For more information regarding file types see BioPython AlignIO.

MS Comparison

In MS Comparison mode, the user can specify an MS truth file and the RAxML directory and/or other MS files to compare it to . This mode has options to generate figures for Robinson-Foulds Distance From MS Truth Bar Plot, Percent Matching Sites Bar Plot, and TMRCA Line Graph.

When comparing against the RAxML directory, the user has the option to input the directory containing the RAxML files and choose the window size and offset. This function is meant to be used after performing sliding window analysis in ALPHA’s RAxML mode.

When comparing the truth file to other MS files, the user can input multiple MS files for comparison.

The Robinson-Foulds Distance from MS Truth Bar Plot depicts the total difference between the trees in the truth file and other files chosen for comparison.

The Percent Matching Sites Bar Plot shows the percentage of sites in the comparison file(s) that contain trees that match the truth file for both weighted and unweighted analyses. The Robinson-Foulds distance is used to determine if a tree is considered a match or not.

The TMRCA Line Graph shows the tree height over each site when comparing the truth files and other files. This figure is meant to depict to the differences in the time to most recent common ancestor (TMRCA) between each file.

MS-Comparison

D-statistic

D-statistic mode allows the user to input an alignment file in phylip-sequential format, choose the window size and offset, and select the location of each outgroup in the tree visual. This mode then generates the overall D-statistic and a scatter plot in which the x-axis is the window number, and the y-axis is the D-statistic value computed for that window.

D-statistic

For further reading on the D Statistic and its usage see:
Green et al. (2010), Durand et al. (2011), Martin et al. (2014)

D-gen-statistic

ALPHA’s generalized D statistic has many different inputs to cover a range of user preferences. This section will go over each input and its usage in both the user interface and command line script.

To run the command line version of the generalized D statistic cd into the CommandLineFiles directory and use the following command with one’s desired parameters. All possible parameters are listed below along with their default values for the command line script.
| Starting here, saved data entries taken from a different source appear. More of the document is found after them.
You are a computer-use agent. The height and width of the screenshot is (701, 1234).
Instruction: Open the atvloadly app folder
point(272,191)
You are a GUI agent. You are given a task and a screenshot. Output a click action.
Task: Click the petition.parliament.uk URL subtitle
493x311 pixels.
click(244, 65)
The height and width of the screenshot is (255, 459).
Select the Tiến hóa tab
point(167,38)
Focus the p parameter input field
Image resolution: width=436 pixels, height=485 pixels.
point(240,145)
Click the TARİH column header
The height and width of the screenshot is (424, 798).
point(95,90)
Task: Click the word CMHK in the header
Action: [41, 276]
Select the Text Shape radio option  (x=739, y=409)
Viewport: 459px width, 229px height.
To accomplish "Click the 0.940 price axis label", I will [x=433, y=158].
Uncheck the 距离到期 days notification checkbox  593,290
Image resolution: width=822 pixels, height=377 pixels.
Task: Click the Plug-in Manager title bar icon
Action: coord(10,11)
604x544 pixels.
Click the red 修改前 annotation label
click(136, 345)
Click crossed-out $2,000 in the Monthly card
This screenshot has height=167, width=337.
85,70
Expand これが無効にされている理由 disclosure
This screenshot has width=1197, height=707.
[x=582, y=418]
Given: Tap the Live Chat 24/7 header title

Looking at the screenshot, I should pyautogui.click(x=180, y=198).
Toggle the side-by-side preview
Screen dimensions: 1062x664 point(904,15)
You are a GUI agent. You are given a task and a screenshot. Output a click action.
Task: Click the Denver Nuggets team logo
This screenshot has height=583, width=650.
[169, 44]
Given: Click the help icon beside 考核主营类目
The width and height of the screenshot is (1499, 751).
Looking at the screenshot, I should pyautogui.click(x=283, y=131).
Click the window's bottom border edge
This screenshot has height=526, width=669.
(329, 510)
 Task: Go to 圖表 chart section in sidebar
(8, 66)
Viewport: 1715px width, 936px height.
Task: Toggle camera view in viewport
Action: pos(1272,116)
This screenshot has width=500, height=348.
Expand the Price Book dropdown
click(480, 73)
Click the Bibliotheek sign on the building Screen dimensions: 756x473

Note: not all of these parameters can not be called at the same time.

python -c "from CalculateGeneralizedDStatistic import *; calculate_generalized(alignments, species_tree=None, reticulations=None, outgroup=None, window_size=100000000000, window_offset=100000000000, verbose=False, alpha=0.01, use_inv=False, useDir=False, directory="", statistic=False, save=False, f="DGenStatistic_", plot=False, meta=False)"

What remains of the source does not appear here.